====== MATERIAL FOR THIS EXERCISE
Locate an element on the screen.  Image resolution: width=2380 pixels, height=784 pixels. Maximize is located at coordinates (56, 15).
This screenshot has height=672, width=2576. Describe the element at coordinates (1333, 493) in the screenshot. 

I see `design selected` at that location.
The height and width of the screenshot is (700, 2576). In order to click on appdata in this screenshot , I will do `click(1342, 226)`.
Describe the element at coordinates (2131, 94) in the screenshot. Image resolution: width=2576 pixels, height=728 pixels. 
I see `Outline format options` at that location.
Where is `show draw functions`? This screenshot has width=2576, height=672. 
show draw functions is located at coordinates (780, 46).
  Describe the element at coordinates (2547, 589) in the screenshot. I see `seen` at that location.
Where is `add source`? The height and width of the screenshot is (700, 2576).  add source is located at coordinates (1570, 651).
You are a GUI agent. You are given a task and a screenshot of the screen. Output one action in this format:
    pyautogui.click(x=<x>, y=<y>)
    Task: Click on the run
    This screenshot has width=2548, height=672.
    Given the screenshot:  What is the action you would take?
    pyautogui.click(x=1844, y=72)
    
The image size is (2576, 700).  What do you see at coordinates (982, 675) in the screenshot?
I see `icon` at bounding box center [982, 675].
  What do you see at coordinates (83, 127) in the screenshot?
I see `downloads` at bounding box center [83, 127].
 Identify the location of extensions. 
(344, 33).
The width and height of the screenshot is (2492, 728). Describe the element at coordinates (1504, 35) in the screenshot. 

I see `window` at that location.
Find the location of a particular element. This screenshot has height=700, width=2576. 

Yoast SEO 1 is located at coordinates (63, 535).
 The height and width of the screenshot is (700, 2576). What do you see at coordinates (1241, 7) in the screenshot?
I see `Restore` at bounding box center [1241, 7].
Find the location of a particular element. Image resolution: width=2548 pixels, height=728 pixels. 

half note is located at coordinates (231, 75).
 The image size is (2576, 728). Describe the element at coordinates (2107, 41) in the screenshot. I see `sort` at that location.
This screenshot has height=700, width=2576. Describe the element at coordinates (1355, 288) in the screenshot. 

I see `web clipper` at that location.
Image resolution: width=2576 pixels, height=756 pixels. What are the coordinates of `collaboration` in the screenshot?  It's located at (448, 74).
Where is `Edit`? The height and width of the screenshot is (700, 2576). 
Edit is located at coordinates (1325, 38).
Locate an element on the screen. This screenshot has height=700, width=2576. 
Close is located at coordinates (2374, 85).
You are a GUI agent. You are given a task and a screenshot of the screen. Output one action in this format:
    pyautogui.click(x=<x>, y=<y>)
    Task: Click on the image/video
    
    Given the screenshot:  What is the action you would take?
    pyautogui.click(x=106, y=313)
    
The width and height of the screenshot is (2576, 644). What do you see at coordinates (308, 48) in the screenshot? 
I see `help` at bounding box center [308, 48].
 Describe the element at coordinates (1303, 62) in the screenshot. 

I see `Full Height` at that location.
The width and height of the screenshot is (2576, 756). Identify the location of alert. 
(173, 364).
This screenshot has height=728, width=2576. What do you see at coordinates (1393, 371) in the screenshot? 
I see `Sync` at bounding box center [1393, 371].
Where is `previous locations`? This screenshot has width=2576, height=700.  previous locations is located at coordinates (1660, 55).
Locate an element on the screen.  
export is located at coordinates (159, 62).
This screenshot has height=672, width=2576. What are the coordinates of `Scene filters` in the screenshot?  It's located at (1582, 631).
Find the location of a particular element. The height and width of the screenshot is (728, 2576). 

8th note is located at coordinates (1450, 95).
============
**INSTRUCTIONS FOR THE TASK**
Can you render the records above as a numbered list, dropping any blank lines?

**OUTPUT OF THE EXERCISE**
1. Locate an element on the screen.  Image resolution: width=2380 pixels, height=784 pixels. Maximize is located at coordinates (56, 15).
2. This screenshot has height=672, width=2576. Describe the element at coordinates (1333, 493) in the screenshot. 
3. I see `design selected` at that location.
4. The height and width of the screenshot is (700, 2576). In order to click on appdata in this screenshot , I will do `click(1342, 226)`.
5. Describe the element at coordinates (2131, 94) in the screenshot. Image resolution: width=2576 pixels, height=728 pixels. 
6. I see `Outline format options` at that location.
7. Where is `show draw functions`? This screenshot has width=2576, height=672. 
8. show draw functions is located at coordinates (780, 46).
9.   Describe the element at coordinates (2547, 589) in the screenshot. I see `seen` at that location.
10. Where is `add source`? The height and width of the screenshot is (700, 2576).  add source is located at coordinates (1570, 651).
11. You are a GUI agent. You are given a task and a screenshot of the screen. Output one action in this format:
12.     pyautogui.click(x=<x>, y=<y>)
13.     Task: Click on the run
14.     This screenshot has width=2548, height=672.
15.     Given the screenshot:  What is the action you would take?
16.     pyautogui.click(x=1844, y=72)
17. The image size is (2576, 700).  What do you see at coordinates (982, 675) in the screenshot?
18. I see `icon` at bounding box center [982, 675].
19.   What do you see at coordinates (83, 127) in the screenshot?
20. I see `downloads` at bounding box center [83, 127].
21.  Identify the location of extensions. 
22. (344, 33).
23. The width and height of the screenshot is (2492, 728). Describe the element at coordinates (1504, 35) in the screenshot. 
24. I see `window` at that location.
25. Find the location of a particular element. This screenshot has height=700, width=2576. 
26. Yoast SEO 1 is located at coordinates (63, 535).
27.  The height and width of the screenshot is (700, 2576). What do you see at coordinates (1241, 7) in the screenshot?
28. I see `Restore` at bounding box center [1241, 7].
29. Find the location of a particular element. Image resolution: width=2548 pixels, height=728 pixels. 
30. half note is located at coordinates (231, 75).
31.  The image size is (2576, 728). Describe the element at coordinates (2107, 41) in the screenshot. I see `sort` at that location.
32. This screenshot has height=700, width=2576. Describe the element at coordinates (1355, 288) in the screenshot. 
33. I see `web clipper` at that location.
34. Image resolution: width=2576 pixels, height=756 pixels. What are the coordinates of `collaboration` in the screenshot?  It's located at (448, 74).
35. Where is `Edit`? The height and width of the screenshot is (700, 2576). 
36. Edit is located at coordinates (1325, 38).
37. Locate an element on the screen. This screenshot has height=700, width=2576. 
38. Close is located at coordinates (2374, 85).
39. You are a GUI agent. You are given a task and a screenshot of the screen. Output one action in this format:
40.     pyautogui.click(x=<x>, y=<y>)
41.     Task: Click on the image/video
42.     Given the screenshot:  What is the action you would take?
43.     pyautogui.click(x=106, y=313)
44. The width and height of the screenshot is (2576, 644). What do you see at coordinates (308, 48) in the screenshot? 
45. I see `help` at bounding box center [308, 48].
46.  Describe the element at coordinates (1303, 62) in the screenshot. 
47. I see `Full Height` at that location.
48. The width and height of the screenshot is (2576, 756). Identify the location of alert. 
49. (173, 364).
50. This screenshot has height=728, width=2576. What do you see at coordinates (1393, 371) in the screenshot? 
51. I see `Sync` at bounding box center [1393, 371].
52. Where is `previous locations`? This screenshot has width=2576, height=700.  previous locations is located at coordinates (1660, 55).
53. Locate an element on the screen.  
54. export is located at coordinates (159, 62).
55. This screenshot has height=672, width=2576. What are the coordinates of `Scene filters` in the screenshot?  It's located at (1582, 631).
56. Find the location of a particular element. The height and width of the screenshot is (728, 2576). 
57. 8th note is located at coordinates (1450, 95).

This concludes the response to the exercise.